Compact pickup (1983–2012) 
For the 1983 model year, Ford introduced the Ranger for the United States and Canada.  The first compact pickup truck designed by Ford, the American-produced Ranger replaced the Mazda-produced Ford Courier.  Produced across three generations using a single chassis architecture, the model line was marketed from the 1983 to the 2012 model years (ending retail sales after the 2011 model year).

The Ranger light-truck chassis architecture served as the basis for a wide range of vehicles over its production.  Along with sharing body and powertrain components with the Ford Bronco II and Ford Explorer SUVs, the Ranger also shared components with the Ford Aerostar minivan and the Ford Explorer Sport Trac mid-size pickup truck.  Through the use of rebadging, from 1994 to 2009, Mazda marketed the Ford Ranger in the United States and Canada as the Mazda B-Series (the reverse of the 1970s Ford Courier and also the reverse of the Ford Ranger outside of North America).

While among the highest-selling vehicles in the compact segment for nearly its entire 29-year production, an overall decline in demand for compact trucks led to its discontinuation after the 2011 model year (a short 2012 run was produced for fleet sales).  On December 22, 2011, the final Ford Ranger produced for North America was assembled at the  Twin Cities Assembly Plant, the final vehicle assembled at the facility.

Mid-size pickup (2019–present) 

For the 2019 model year, the Ranger returned to its model range in North America after an eight-year hiatus to slot below the F-Series. The first example was assembled on October 22, 2018.  The first generation of the model line sold as a mid-size pickup truck, the fourth-generation Ranger is derived from the global-market Ranger T6 designed by Ford Australia with adaptations accommodate US government regulations along with other modifications made to match local market demands.
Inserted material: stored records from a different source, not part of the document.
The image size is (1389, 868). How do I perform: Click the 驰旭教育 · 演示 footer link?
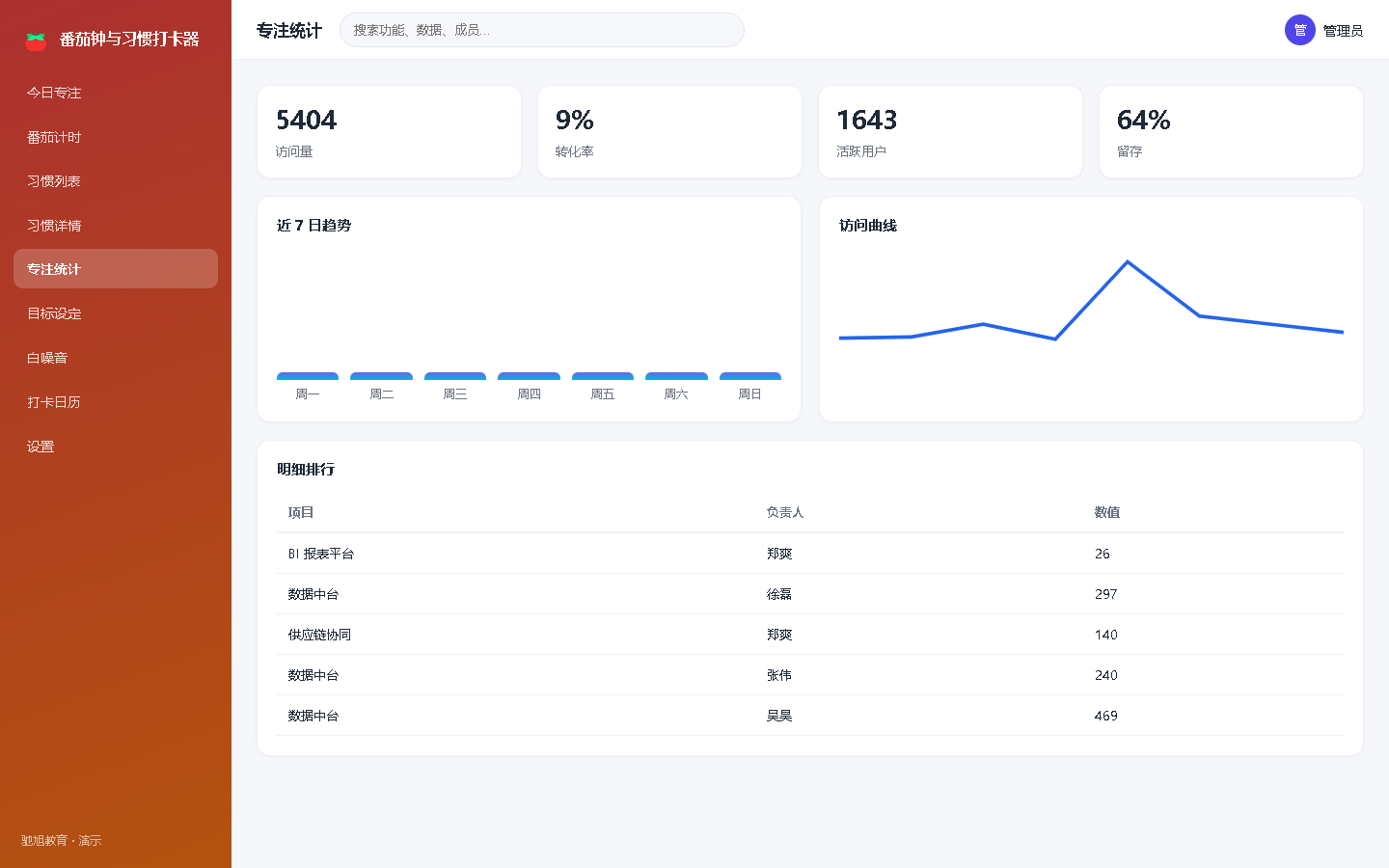click(61, 841)
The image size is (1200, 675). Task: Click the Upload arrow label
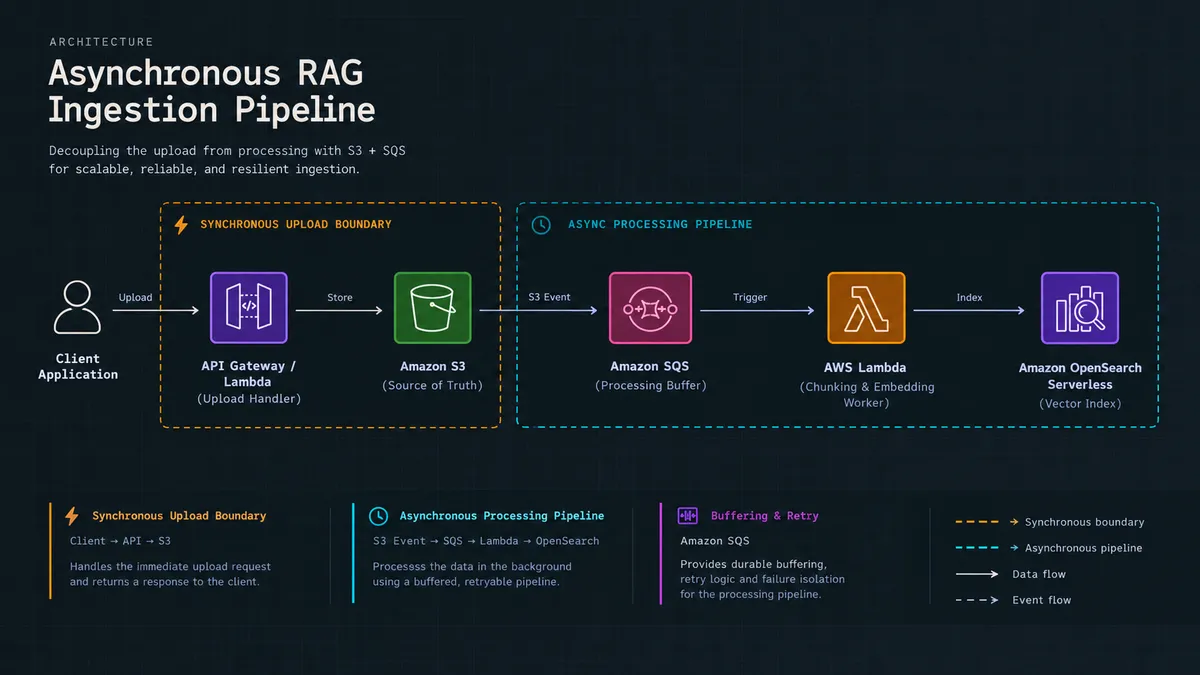[136, 297]
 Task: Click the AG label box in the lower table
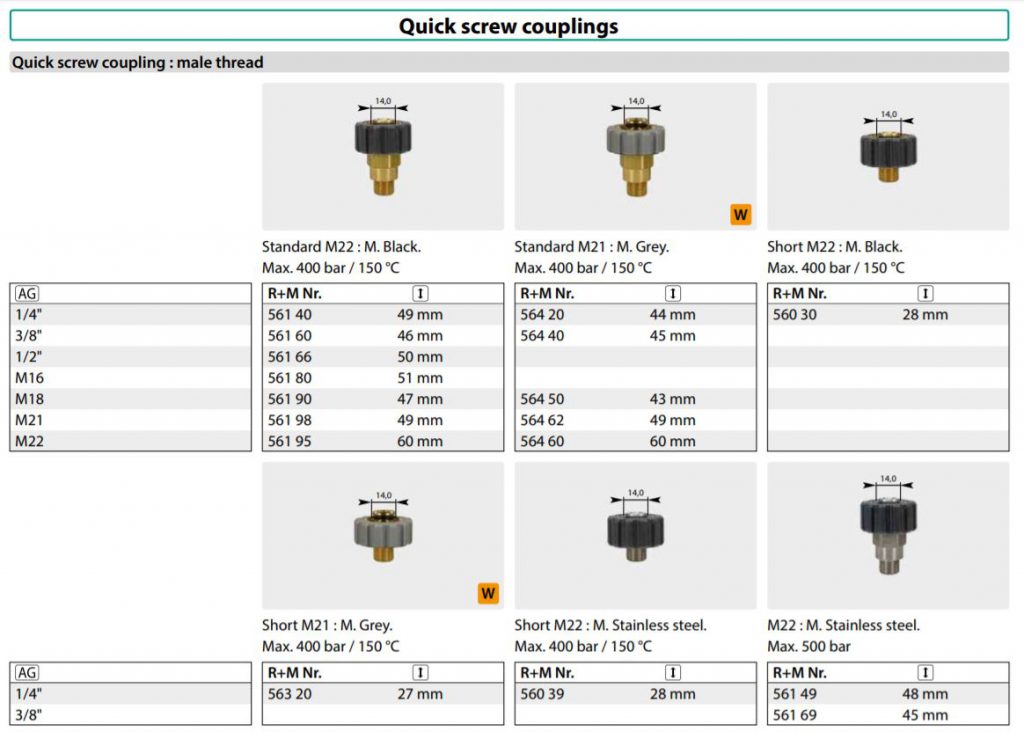(27, 673)
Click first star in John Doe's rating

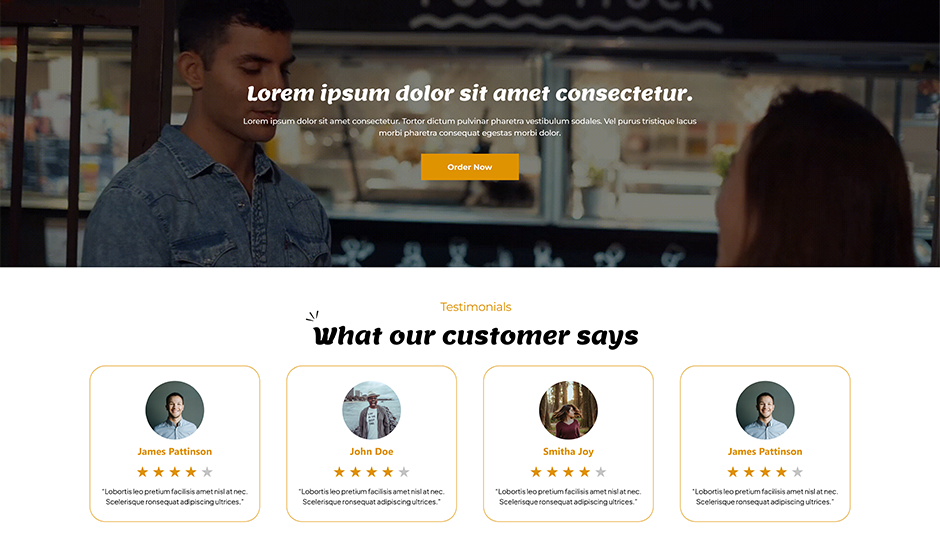339,472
The current generation of the Ranger is offered in two configurations on a 127-inch wheelbase, including a 2+2 door SuperCab (6-foot bed) and a 4-door SuperCrew (5-foot bed). As of the current model, the two-door standard cab is not offered for sale in North America.

The model line is produced by Ford at its Michigan Assembly Plant at Wayne, Michigan.

South America 

In 1995, exports of the Ranger began to select Latin and South American countries. To accommodate the demand for the vehicle, Ford Argentina commenced local production of the Ranger in 1998, introducing a four-door cab not sold in North America. During the 2000s, Rangers produced by Ford Argentina shared a common chassis with North American-produced vehicles, while offering a diesel engine option to meet local demand. For 2010, the locally-produced Ranger underwent a final exterior revision exclusive to the South American market.
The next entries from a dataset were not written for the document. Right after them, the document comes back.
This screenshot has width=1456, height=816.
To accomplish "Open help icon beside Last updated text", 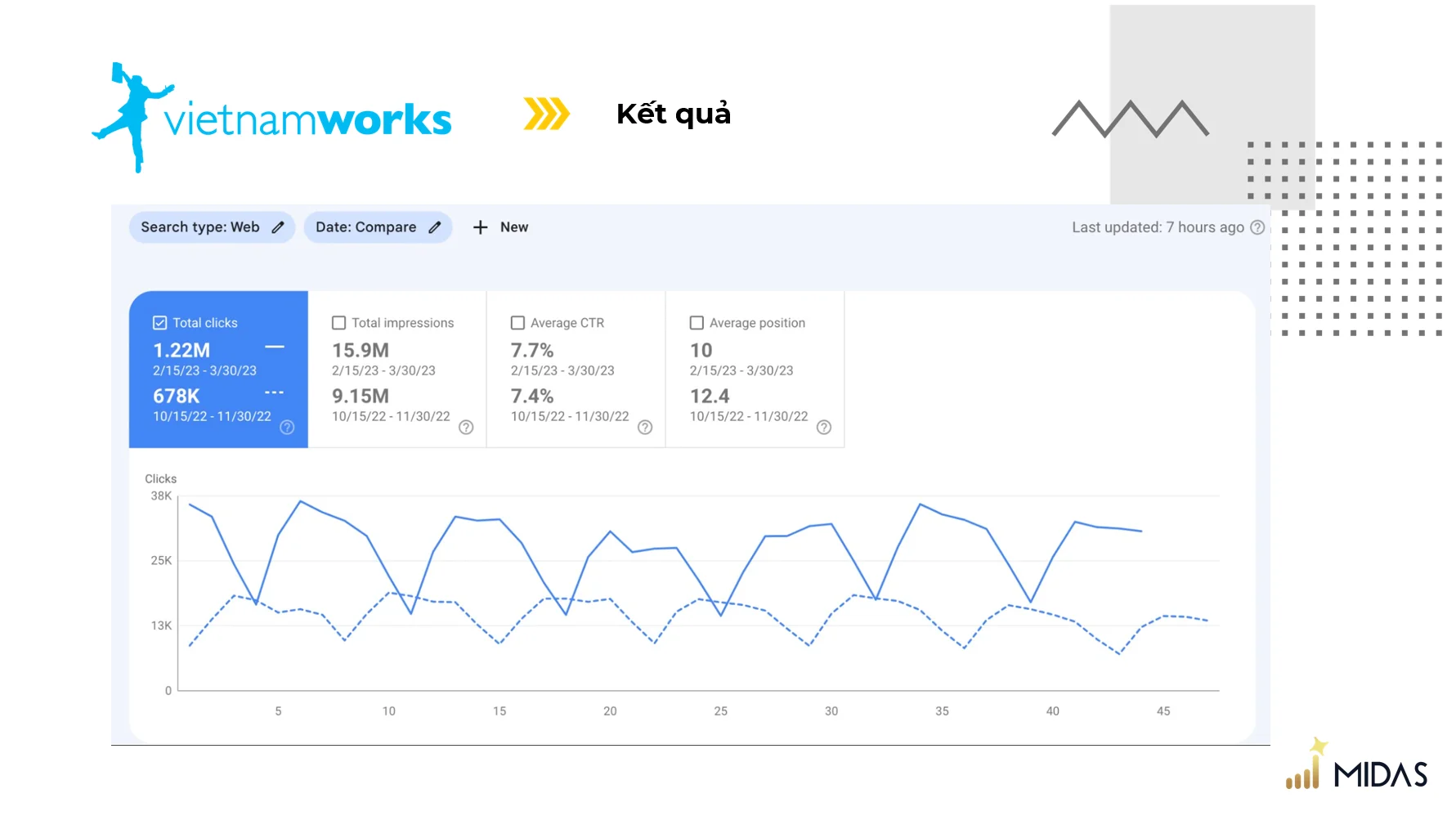I will [x=1257, y=227].
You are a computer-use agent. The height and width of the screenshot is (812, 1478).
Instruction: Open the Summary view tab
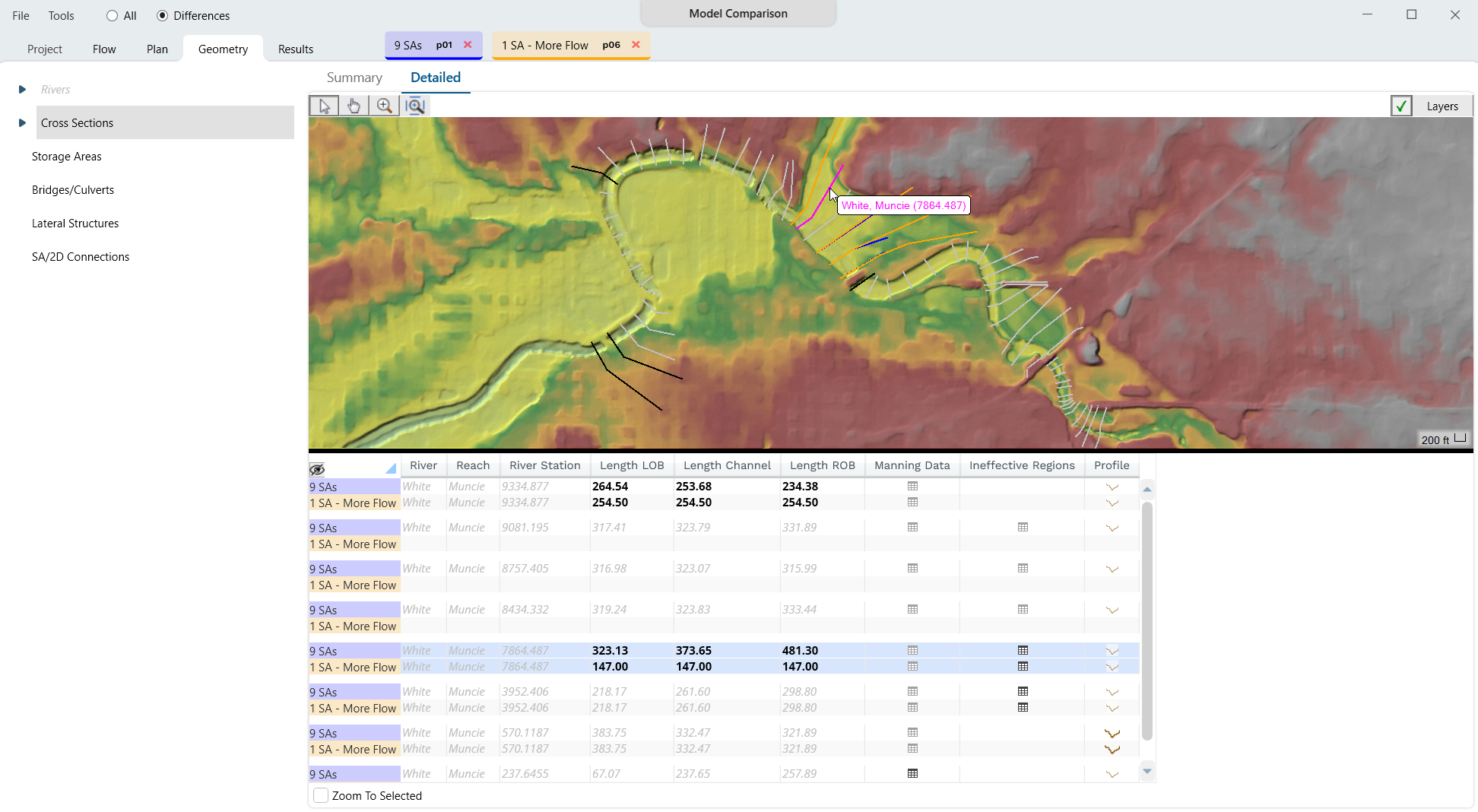(354, 78)
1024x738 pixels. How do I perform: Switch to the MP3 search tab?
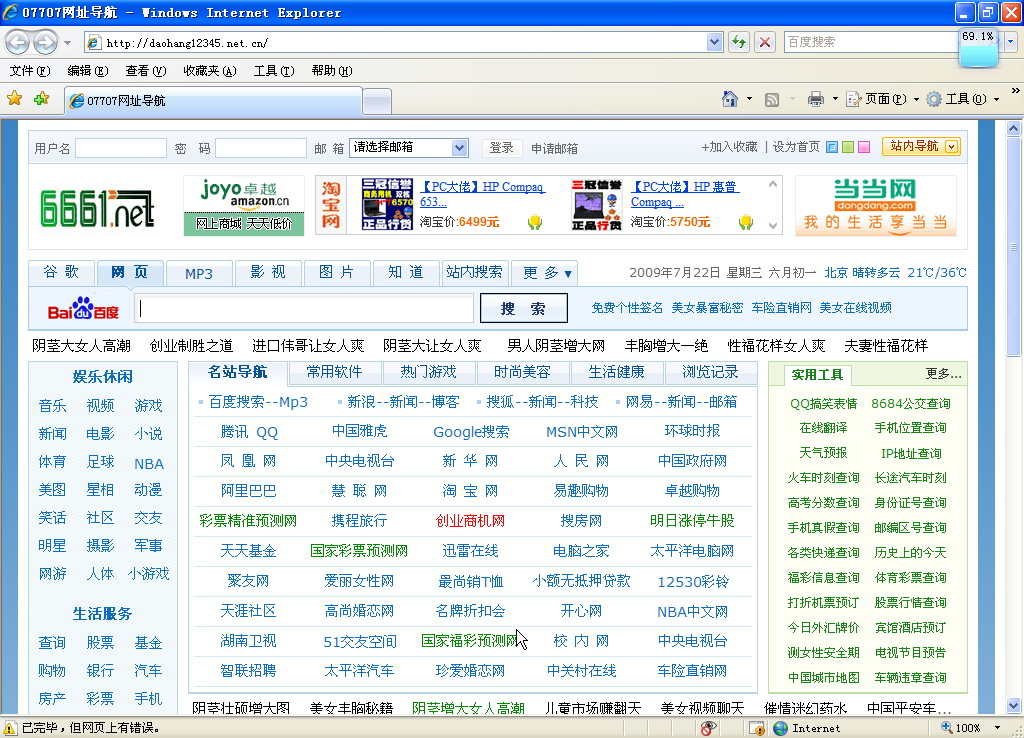tap(198, 273)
Ford Argentina ended production of the compact Ranger following the 2011 model year to shift its production to its replacement, the mid-size Ranger T6.

International

Mazda-based (1998–2011) 

In 1971, Ford entered the compact truck segment as it marketed the second-generation Mazda B series under the Ford Courier nameplate; the Courier was sold worldwide. For 1983, the Ranger replaced the Courier in North America, but Ford continued to source the Courier from Mazda for global markets into the 1990s, following the development of the B-Series model line. In 1998, Ford introduced the Ranger name on Mazda-sourced pickup trucks, however the Courier name continued through 2006 in Australia and New Zealand.

The first-generation Mazda-based Ranger was produced from 1998 to 2006, while the second generation was produced from 2006 to 2011; the latter was derived from the Mazda BT-50 (which replaced the Mazda B series). These Ranger models were sold in Asia, Australasia, Europe, Africa, and several Latin American markets.
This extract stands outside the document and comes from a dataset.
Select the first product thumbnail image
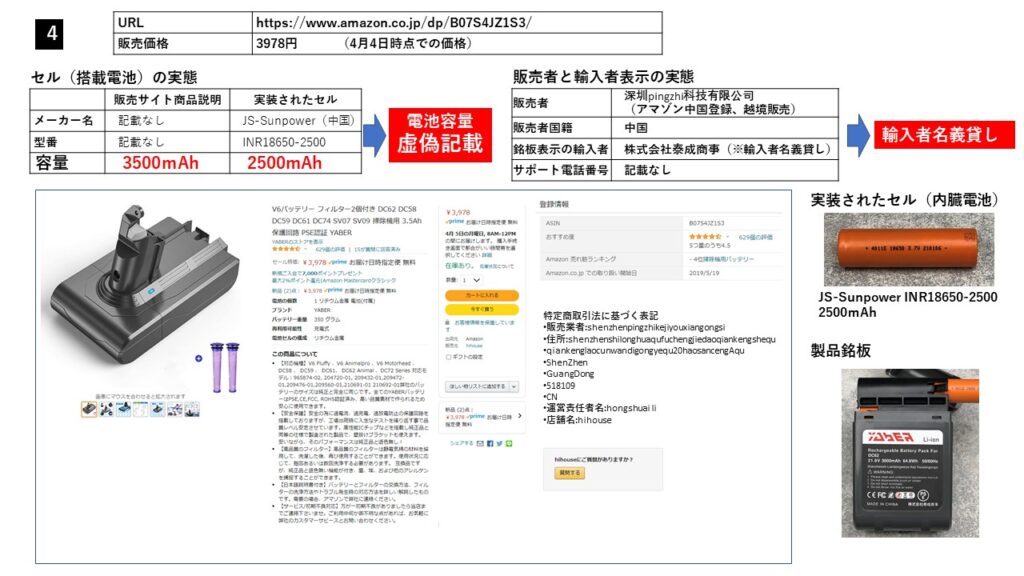This screenshot has height=576, width=1024. (x=89, y=409)
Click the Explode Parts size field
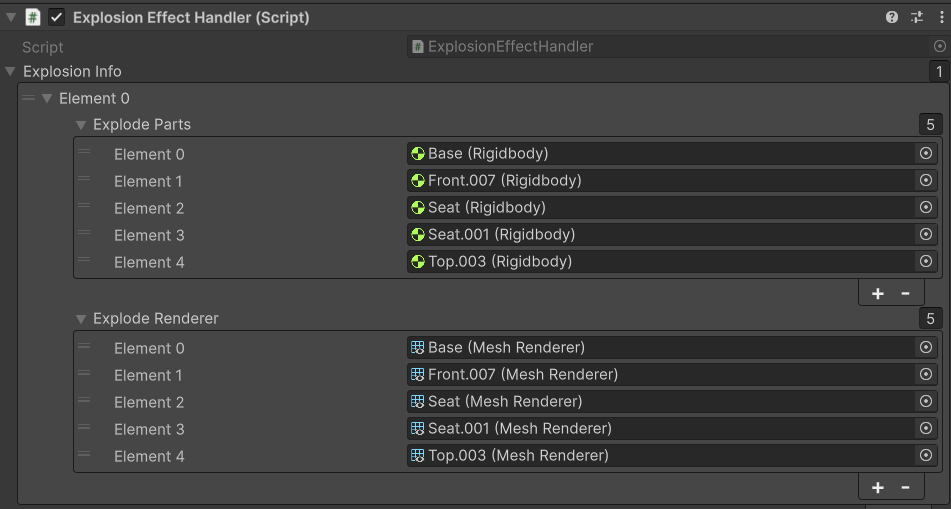951x509 pixels. coord(930,125)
T6 platform-based (2011–present) 

In 2011, Ford introduced the first Ranger based on the T6 platform (codename: P375). Developed by Ford Australia, the T6-based Ranger replaced the American and Mazda-sourced Rangers with a single model, also forming a basis of the second-generation Mazda BT-50. The T6-based Ranger models are marketed worldwide, although it was not marketed in the United States and Canada between 2011 and 2018 model years. The second generation model of the T6-based Ranger (codename: P703) was released in 2021, featuring major changes while riding on a revised T6 platform dubbed as "T6.2".